Optionals are quite common in Birch code. They are useful for handling missing values. A more idiomatic usage is as follows:

Z:Real[_,_]? <- buffer.getRealMatrix("X");
if Z? {
X <- Z!;
}


The ? after the type declares an optional variable, the ? operator in the if statement condition checks if it has a value, the ! operator in the if body retrieves that value, if it exists.

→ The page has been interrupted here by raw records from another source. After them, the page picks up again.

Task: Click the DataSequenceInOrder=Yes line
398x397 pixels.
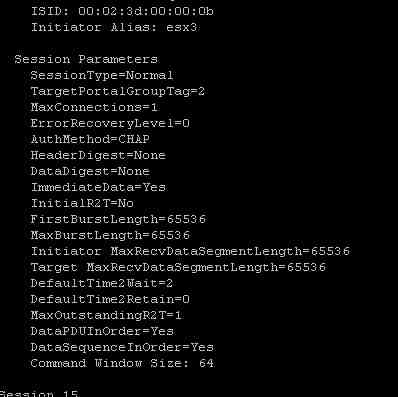Action: (x=122, y=347)
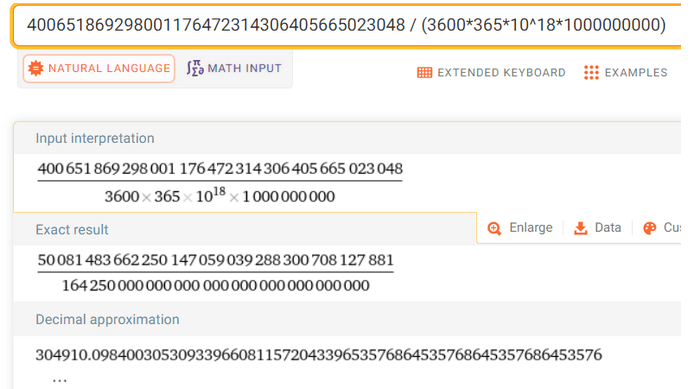Click the Decimal approximation heading

(107, 320)
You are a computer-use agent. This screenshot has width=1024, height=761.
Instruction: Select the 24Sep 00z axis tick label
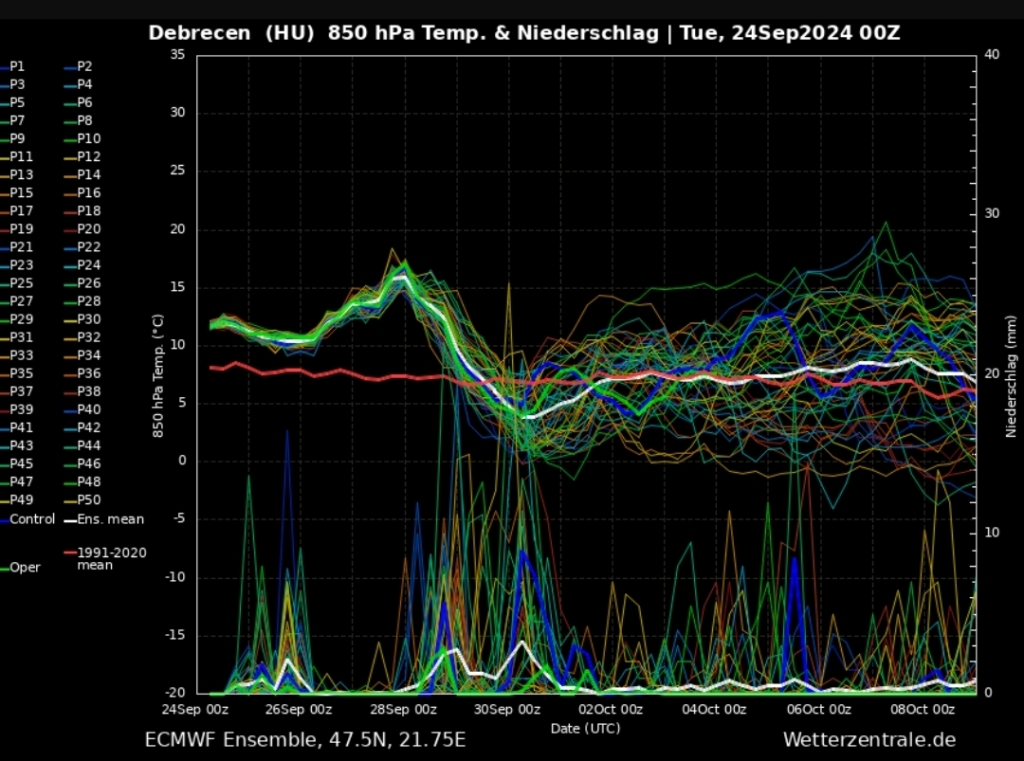coord(197,710)
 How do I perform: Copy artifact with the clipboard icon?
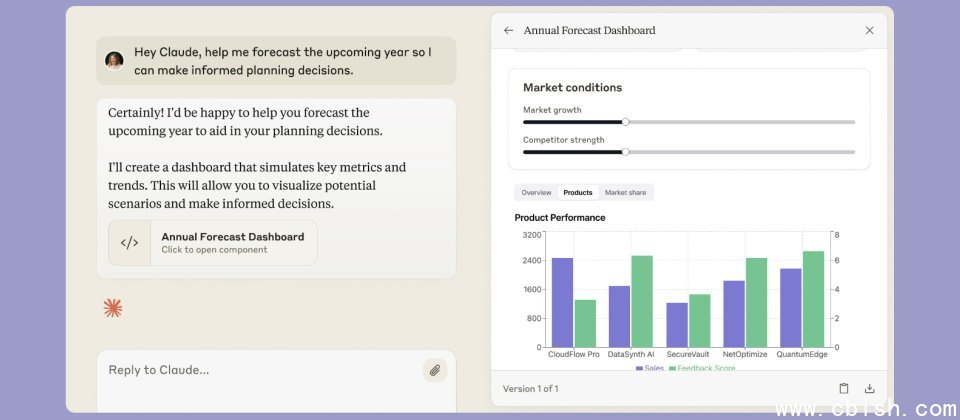pyautogui.click(x=844, y=389)
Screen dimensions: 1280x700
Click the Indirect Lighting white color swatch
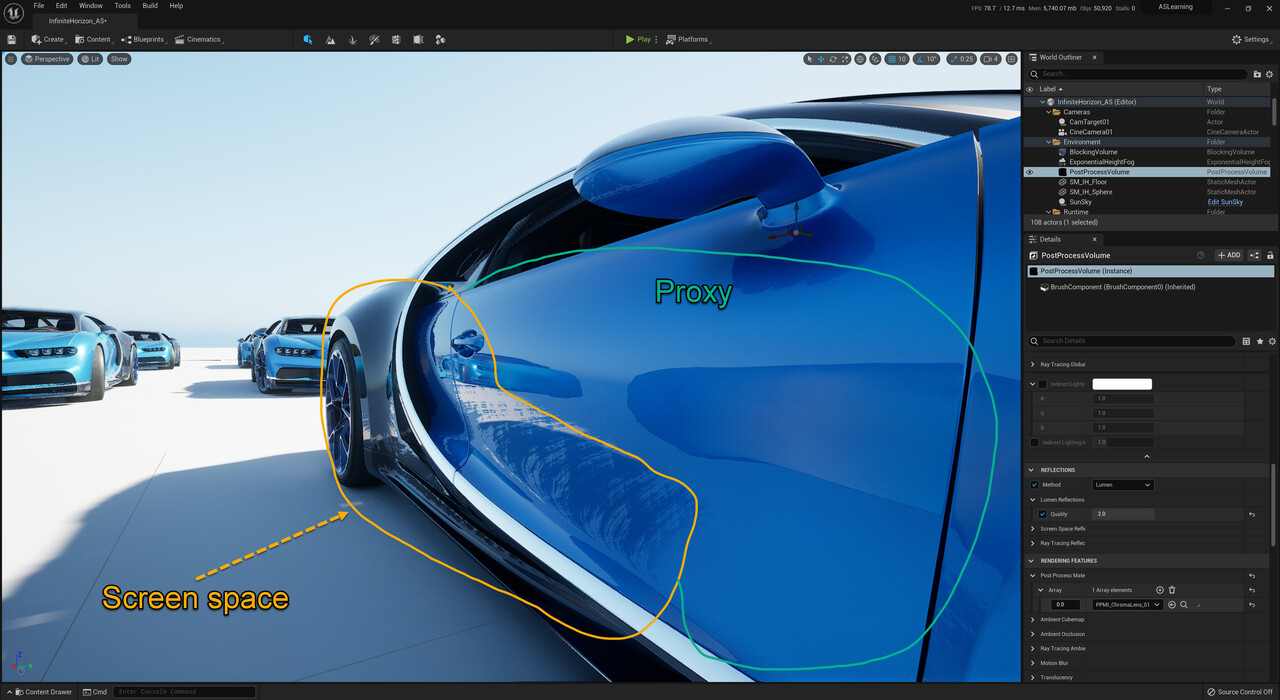(x=1122, y=383)
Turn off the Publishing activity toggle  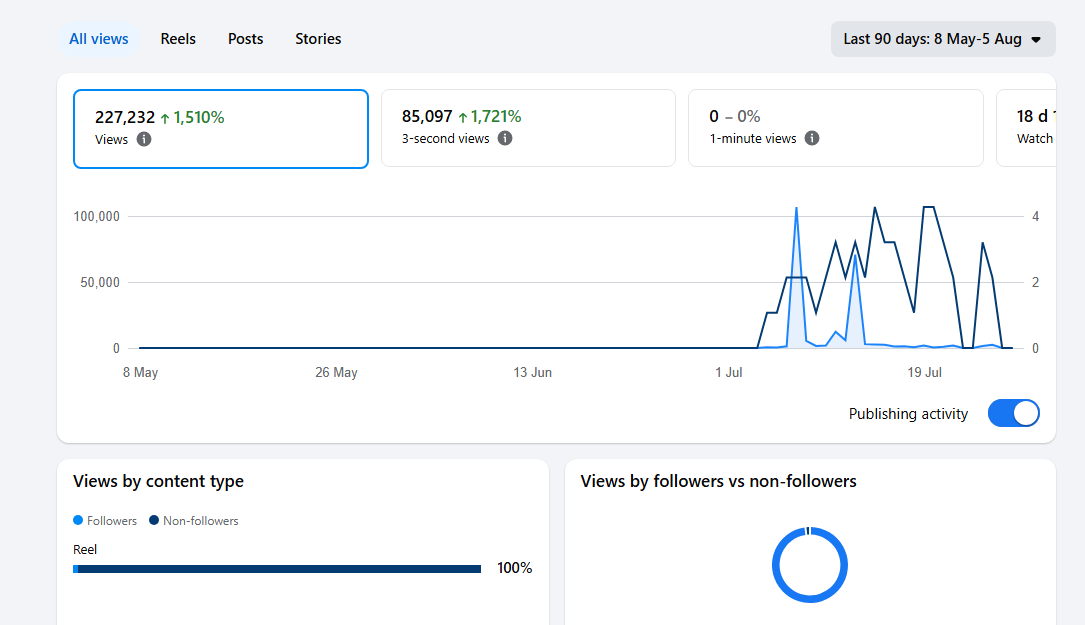1014,413
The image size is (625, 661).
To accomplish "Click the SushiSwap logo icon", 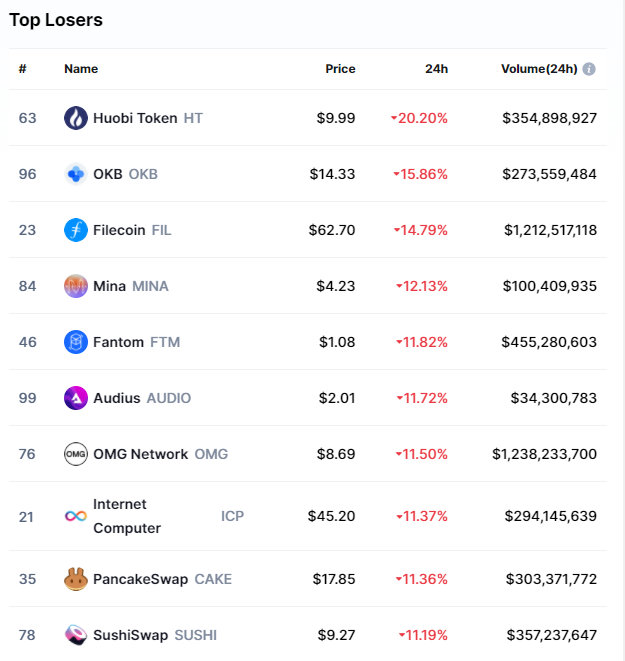I will 76,635.
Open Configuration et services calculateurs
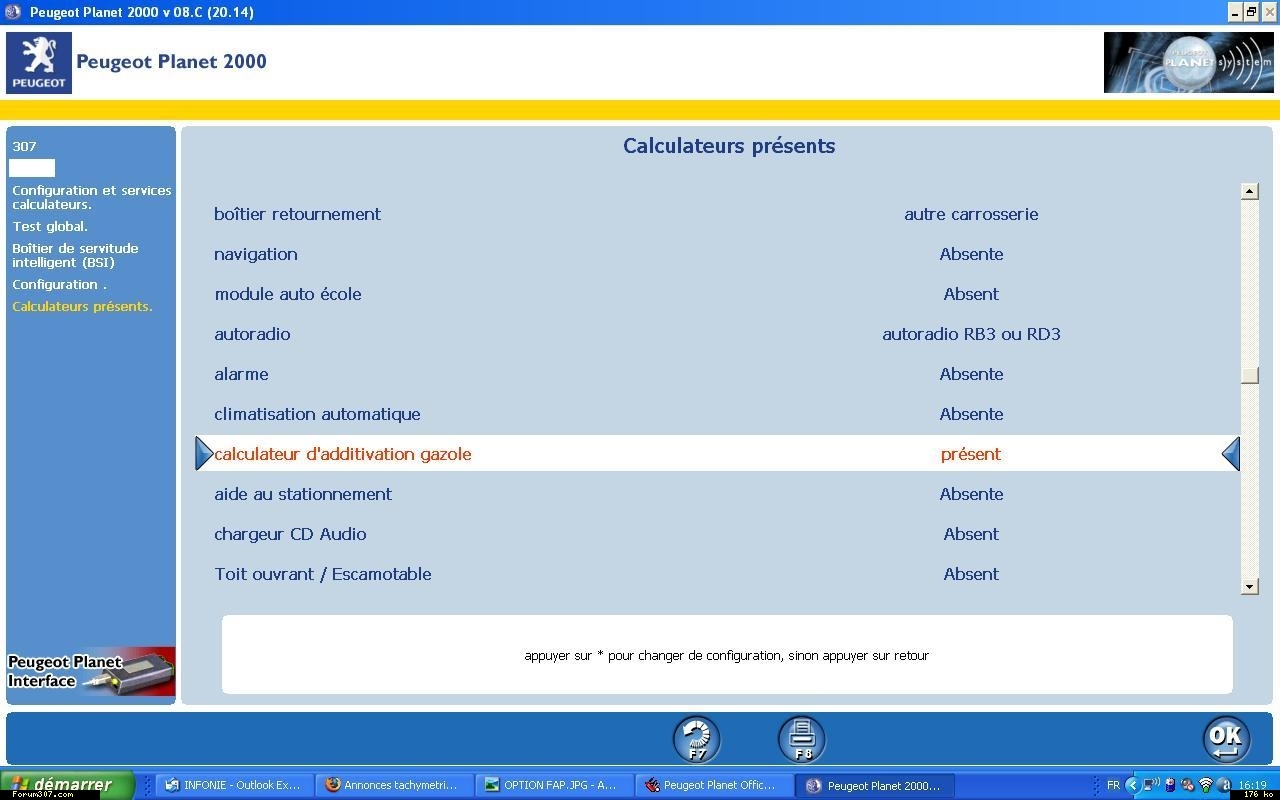Screen dimensions: 1280x800 [91, 197]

In more recent versions of Birch, the <-? operator provides a shortcut for precisely the above code, and it is possible to write the simpler:

X <-? buffer.getRealMatrix("X");


Inference

Exercise

Sample from the posterior distribution with the command:

birch sample \
--model LinearRegressionModel \
--input input/bike_share.json \
--output output/linear_regression.json


Tip

Debugging mode is enabled by default, which dramatically slows down execution times when running birch. It is recommended that you keep debugging mode enabled when developing and testing code (perhaps on small problems), but disable it when running tested code.

To disable it, you must rebuild both the standard library and your project with the --disable-debug option:

birch clean
birch build --disable-debug


This will be streamlined in future.

The particular model that we have written has an analytical solution, and has been written in such a way that Birch will recognise this and compute it accordingly via its delayed sampling heuristic2. For output, however, it will sample from this distribution, being the mission of the sample program (and the entirety of Birch, at this stage). The above command will output one sample from the posterior distribution to output/linear_regression.json. You can open this in a text editor to inspect the result.

Birch does not yet include a facility for plotting (although see the Birch.Cairo package for basic 2d graphics functionality based on the Cairo library). You can use an environment such as MATLAB, R, or Julia for this task.

Keep in mind when inspecting the result that you are seeing a single posterior sample in this output file, not a mean or any other summary.

Tip

In MATLAB, using JSONlab, you can plot the results with something like this:

% read in files

% predict
Z = [];
for n = 1:length(output)
Z = [ Z; output{n}.sample.beta*input.X' ];
end
q = quantile(Z, [0.025 0.5 0.975]);

% plot
plot(q(2,:), '-b', 'linewidth', 2);
hold on;
plot(q(1,:), '-b');
plot(q(3,:), '-b');
plot(input.y, 'or');
hold off;

xlabel('Day');
ylabel('(log) Number of bike hires');
legend('Estimated median', 'Estimated 2.5% quantile', 'Estimated 97.5% quantile', 'True');


1. H. Fanaee-T & J. Gama (2014). Event labeling combining ensemble detectors and background knowledge. Progress in Artificial Intelligence. 2:113-127.

2. L.M. Murray, D. Lundén, J. Kudlicka, D. Broman and T.B. Schön (2018). Delayed Sampling and Automatic Rao–Blackwellization of Probabilistic Programs. In Proceedings of the 21st International Conference on Artificial Intelligence and Statistics (AISTATS) 2018, Lanzarote, Spain.